Mit diesen Bildern im Kopf ging der Abend weiter. Mirela Ivanova aus Bulgarien stellte sich auf Deutsch vor, wollte dann aber doch auf ihrer Muttersprache lesen, für die Bulgaren im Publikum. Sie freue sich besonders an diesem Tag, an diesem Ort und in dieser Stadt, in Berlin, zu sein. 1991 war sie zum ersten Mal in der deutschen Hauptstadt gewesen und davon beeindruckt, hatte dass sie ein Gedicht über ihren Aufenthalt geschrieben. Als sie dieses vortrug, verstand ich wieder nichts, bis auf die Straßen und Ortsnamen: Unter den Linden, Hauptbahnhof, Dahlem und Pankow, die sich ganz vertraut unter die bulgarischen Wörter mengten. Ja, es war ein Klangkonzert, aber da in fast allen Gedichten dieser verschiedenen Lyriker*innen die Orte besonders bildhaft beschrieben wurden, zeichnete sich in meinem Kopf zeitgleich das Bild einer Karte mit – mal war es eine Landkarte, dann wieder der Stadtplan von Berlin.

Mirele Ivanova, Bulgarien.

Zum krönenden Abschluss gab es dann noch etwas Deutsches von Bas Böttcher auf die Ohren, der bei seiner beachtlichen Körpergröße nur knapp aufrecht auf dem Podest und unter der Deckenbeleuchtung stehen konnte. Da er seine Texte aber ohnehin frei vortrug, ohne dafür am Pult lesen zu müssen, nutze er die Bühne, um sich, passend zu seiner Spoken Word Performance, gestikulierend links und rechts zum Publikum hinzubewegen.
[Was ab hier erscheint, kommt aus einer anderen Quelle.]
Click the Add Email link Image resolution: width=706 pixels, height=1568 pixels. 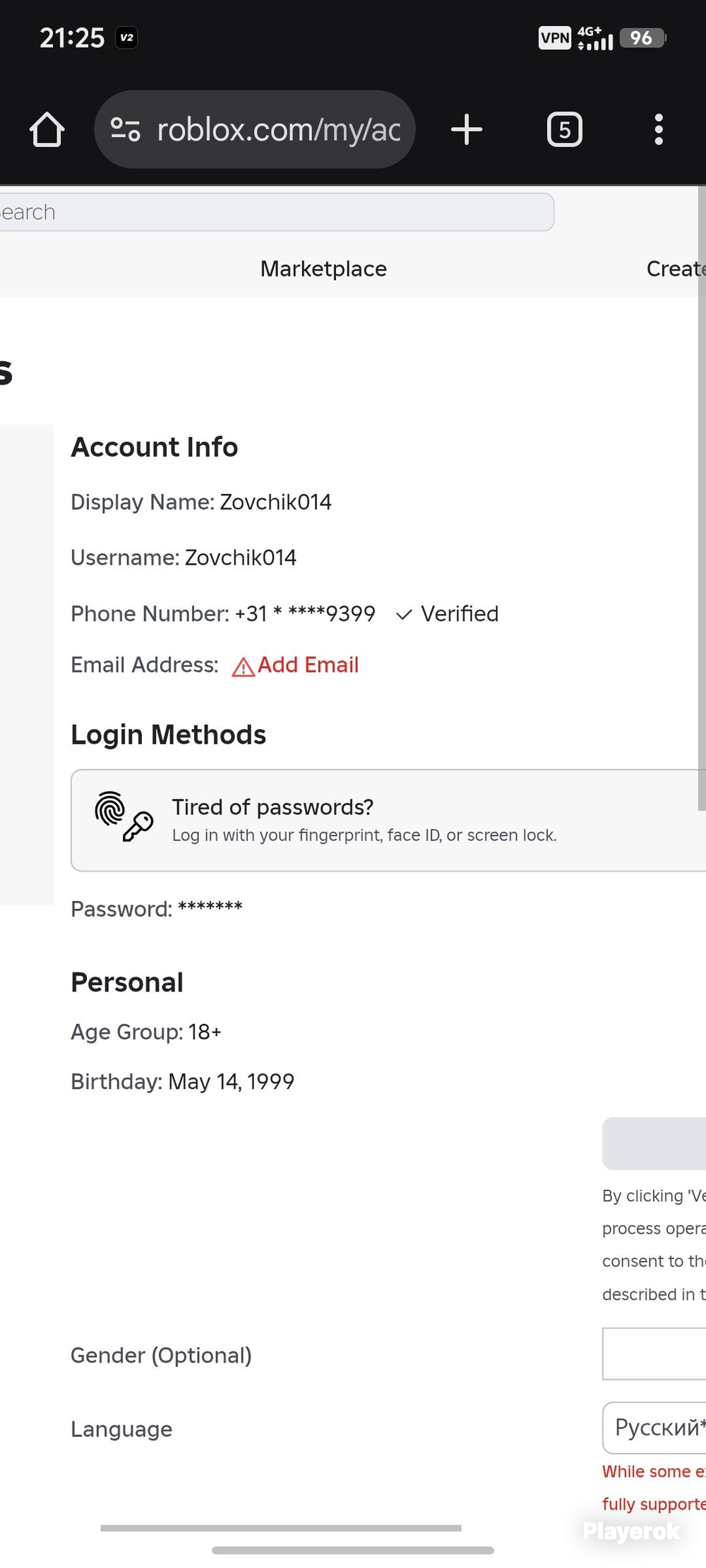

Deutschland, Berlin, 21, Welttag der Poesie feiert die Vielfalt von Sprache, Stiftung Brandenburger Tor, Max Liebermann Haus, Bas Böttcher, Deutschland, © Rolf Zoellner.
Bas Böttcher.

Dabei gab es zwar keine neue Sprache zu erkunden, doch auch über die Dinge, die vertraut scheinen, ließ sich noch etwas Neues lernen. So wie über das Märchen der Bremer Stadtmusikanten, das parallel zur Situation Geflüchteter gelesen werden konnte: Bevor Hunde entscheiden auf Esel zu steigen und Katzen ihre Feinde die Hunde besteigen, bevor Vögel auf ihre Metzger die Katzen sich setzten und die vier ihre Rivalitäten vergessen und sich auf die Reise begeben allein, muss was Schlimmes geschehen sein. Doch dadurch, dass sie zueinander und aufeinander standen, waren sie gemeinsam so groß wie Giganten.

Abgerundet durch die dann folgenden abschließenden Worte Christine Merkels von der Deutschen UNESCO-Kommission ging der Abend mit einem Appell aus vier Stichworten und der Aufforderung, diese stets aufs Neue zu buchstabieren zu Ende: Frieden, Vielfalt, Freiheit und Innovation. Worte, die auch eine gute Zusammenfassung dieses Abends bilden, wie ich finde.